Au pays, les journaux semblaient oublier que le Canada était en guerre. Croiser le chemin d’un militaire était devenue chose courante. Ça n’impressionnait plus personne. Le sentiment d’urgence que les foules partageaient en silence s’était dissipé. Durant un instant, on avait même cru que l’Angleterre accepterait la paix proposée par Hitler. Ç’aurait alors été un conflit éphémère. Et dans un futur non si lointain, on se serait même demandé s’il avait réellement existé. Mais ce n’était pas si simple apparemment.
Au début septembre, le gouvernement fédéral avait instauré la loi sur les mesures de guerre. Les autorités pouvaient réquisitionner tout ce qui pourrait servir à remporter le conflit. Les usines fabriquant des munitions fonctionnaient à plein régime à Montréal, et on parlait d’en construire d’autres. Le Canadien Pacifique construisait des chars dans ses usines Angus dans le quartier Rosemont. Les compagnies Bombardier et GM, à Valcourt, assemblaient des motoneiges à expédier sur le front. Même les usines de vêtements et de chaussures étaient mises à contribution. Les familles étaient rationnées afin que le pays contribue à l’effort de guerre, mais, comme le taux de chômage avait diminué considérablement déjà, on n’en faisait pas tout un plat. Les temps difficiles imposés par la crise économique semblaient un lointain souvenir.
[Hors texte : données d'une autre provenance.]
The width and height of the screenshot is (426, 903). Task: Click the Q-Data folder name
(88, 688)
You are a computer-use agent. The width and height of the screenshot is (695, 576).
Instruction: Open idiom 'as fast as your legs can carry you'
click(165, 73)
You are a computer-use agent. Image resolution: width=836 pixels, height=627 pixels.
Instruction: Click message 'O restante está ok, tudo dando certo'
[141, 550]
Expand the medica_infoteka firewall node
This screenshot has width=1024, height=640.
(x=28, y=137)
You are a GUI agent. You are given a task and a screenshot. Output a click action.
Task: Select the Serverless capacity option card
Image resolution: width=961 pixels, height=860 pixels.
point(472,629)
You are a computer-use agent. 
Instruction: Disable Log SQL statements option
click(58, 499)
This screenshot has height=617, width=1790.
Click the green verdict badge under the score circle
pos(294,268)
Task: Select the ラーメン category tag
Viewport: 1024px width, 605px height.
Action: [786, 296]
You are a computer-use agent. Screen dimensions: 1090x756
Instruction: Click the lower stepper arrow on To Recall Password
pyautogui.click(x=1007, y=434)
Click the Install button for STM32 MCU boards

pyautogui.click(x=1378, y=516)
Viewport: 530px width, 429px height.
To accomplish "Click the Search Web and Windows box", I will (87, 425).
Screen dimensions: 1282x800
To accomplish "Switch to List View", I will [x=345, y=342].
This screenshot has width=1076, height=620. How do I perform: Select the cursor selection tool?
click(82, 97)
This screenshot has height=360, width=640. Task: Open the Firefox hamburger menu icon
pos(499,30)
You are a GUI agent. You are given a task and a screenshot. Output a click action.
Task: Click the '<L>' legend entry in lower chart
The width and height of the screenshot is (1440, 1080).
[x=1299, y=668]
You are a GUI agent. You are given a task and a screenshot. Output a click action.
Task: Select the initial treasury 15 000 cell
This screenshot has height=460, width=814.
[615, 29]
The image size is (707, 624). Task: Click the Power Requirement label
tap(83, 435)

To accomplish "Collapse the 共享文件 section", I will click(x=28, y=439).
Le soir venu, les rues prenaient vie, et une atmosphère de temps des fêtes régnait partout. La province était en effervescence, et les gens étaient fébriles.
Dans les rues de Montréal, on parlait davantage de politique et du renouveau insufflé par le Parti libéral d’Adélard Godbout. Les projets étaient nombreux : droit de vote des femmes, école obligatoire, nationalisation de l’hydroélectricité, etc.
De son côté, Marielle s’improvisait suffragette et assistait à des conférences sur les droits des femmes. Elle prônait avec grande conviction que la femme était l’égal de l’homme, ce qui exaspérait Bastien. Pour ma part, je prenais de plus en plus goût aux discussions politiques des militaires. On me demandait même mon opinion de temps à autre, ce qui m’amusait. C’était un changement subtil, mais on sentait que quelque chose était en marche. Finalement, Paul Gouin avait raison; la belle province se refaisait une beauté.
Les hommes des Fusiliers Mont-Royal avaient fini par recevoir toutes leurs pièces d’uniforme. Ils occupaient depuis le début novembre l’ancien Motordrome sur la rue Sherbrooke. Du coup, finies les parades dans la ville, finis les entraînements dans les parcs et dans les cours d’école. Le bâtiment permettait aux hommes de s’entraîner plus fréquemment sans être interrompus par les intempéries et les interventions policières. Le commandant était ravi, et le capitaine-adjudant pouvait enfin faire régner sa loi. Thomas, lui, voyait l’entraînement comme un jeu. Je lui découvrais un petit côté espiègle que je n’avais pas soupçonné jusqu’ici.
De mon côté, j’avais eu du mal à cacher ma joie lorsque Marielle regagna son logement. Si sa présence me désennuyait, je n’étais pas contre le fait de retrouver ma quiétude. Je repris pleinement possession de mon appartement lors d’un jour de congé durant lequel je commençai à déplacer les meubles selon ma convenance. J’habitais désormais un peu plus chez moi que chez mon père.
Au fil des semaines, nous avions remarqué que les hommes fréquentaient un peu moins le bar depuis qu’ils séjournaient au Motordrome puisque leur entraînement s’était intensifié. Ainsi, tous les après-midi, nous réfléchissions à un moyen d’attirer plus de clientèle, civile ou militaire.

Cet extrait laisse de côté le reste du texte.